Russian-American mathematician

Maria Emelianenko is a Russian-American applied mathematician and materials scientist known for her work in numerical algorithms, scientific computing, grain growth, and centroidal Voronoi tessellations. She is a professor of mathematical sciences at George Mason University.

==Education and career==
Emelianenko earned a bachelor's degree in computer science and mathematics in 1999 and a master's degree in 2001 from Moscow State University, both summa cum laude. Her master's thesis, Numerical approach to solving Andronov–Hopf and Bogdanov–Takkens systems of differential equations, was supervised by Alexander Bratus.
She then came to Pennsylvania State University for additional graduate study.
She earned a second master's degree in 2002 with the thesis Analysis of Constrained Multidimensional Birth-Death Processes supervised by Natarajan Gautam. Gautam moved to Texas A&M University in 2005, and Emelianenko completed her Ph.D. the same year under the supervision of Qiang Du, with the dissertation Multilevel and Adaptive Methods for Some Nonlinear Optimization Problems.
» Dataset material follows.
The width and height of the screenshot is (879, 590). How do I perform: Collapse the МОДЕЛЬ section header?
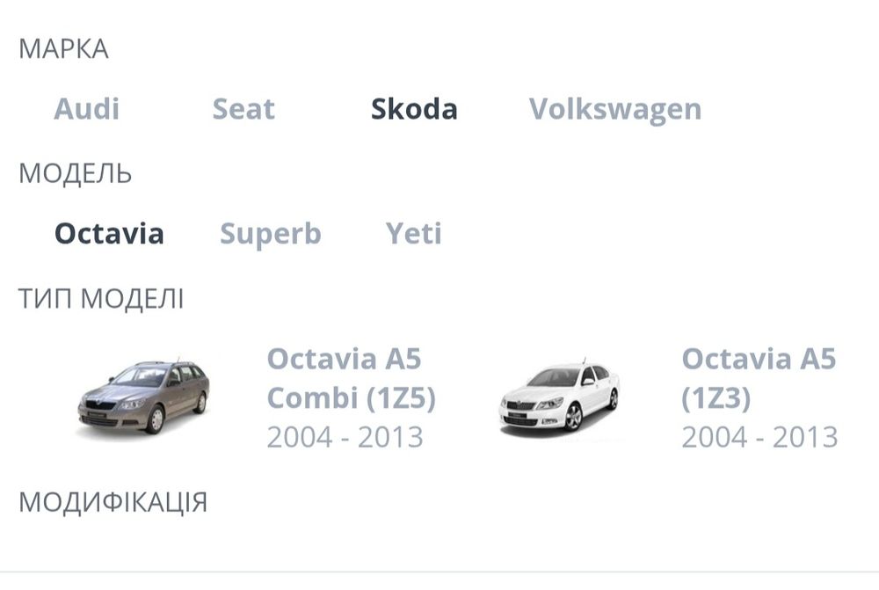point(76,173)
After postdoctoral research at the Carnegie Mellon University Center for Nonlinear Analysis, Emelianenko joined the George Mason University mathematics faculty in 2007. She was promoted to full professor in 2017. At George Mason, she is also affiliated faculty with the Computational Materials Science Center, and directs the Math PhD Industrial Immersion Program.

==Activism==
Emelianenko has acted as an activist for women in mathematics, writing of differential treatment of female faculty members in mathematics departments and of prejudice against talented women deriving from a misguided belief that their success was due to tokenism. She has been an organizer of many workshops and symposia, including several aimed at women in mathematics.